Stored data entries:
= = =
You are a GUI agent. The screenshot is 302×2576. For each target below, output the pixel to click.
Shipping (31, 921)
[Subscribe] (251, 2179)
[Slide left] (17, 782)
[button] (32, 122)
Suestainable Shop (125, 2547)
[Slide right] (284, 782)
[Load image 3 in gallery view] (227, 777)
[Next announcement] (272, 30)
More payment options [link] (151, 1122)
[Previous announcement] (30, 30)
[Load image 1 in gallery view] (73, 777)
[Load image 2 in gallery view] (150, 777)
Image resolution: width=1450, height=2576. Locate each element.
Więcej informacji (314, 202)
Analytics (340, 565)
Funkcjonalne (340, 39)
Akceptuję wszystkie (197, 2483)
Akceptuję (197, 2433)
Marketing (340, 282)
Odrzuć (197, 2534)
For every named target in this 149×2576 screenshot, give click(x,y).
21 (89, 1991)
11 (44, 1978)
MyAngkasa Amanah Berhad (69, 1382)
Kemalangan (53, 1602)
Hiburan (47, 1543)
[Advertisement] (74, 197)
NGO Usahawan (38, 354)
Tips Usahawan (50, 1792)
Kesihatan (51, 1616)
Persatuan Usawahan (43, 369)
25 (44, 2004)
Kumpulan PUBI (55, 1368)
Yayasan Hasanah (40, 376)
= = =
→ **ACTION ITEM**:
Please go through each line of the data and count those that contain the string "screenshot"; give that number alone.

→ **RESULT BELOW**:
2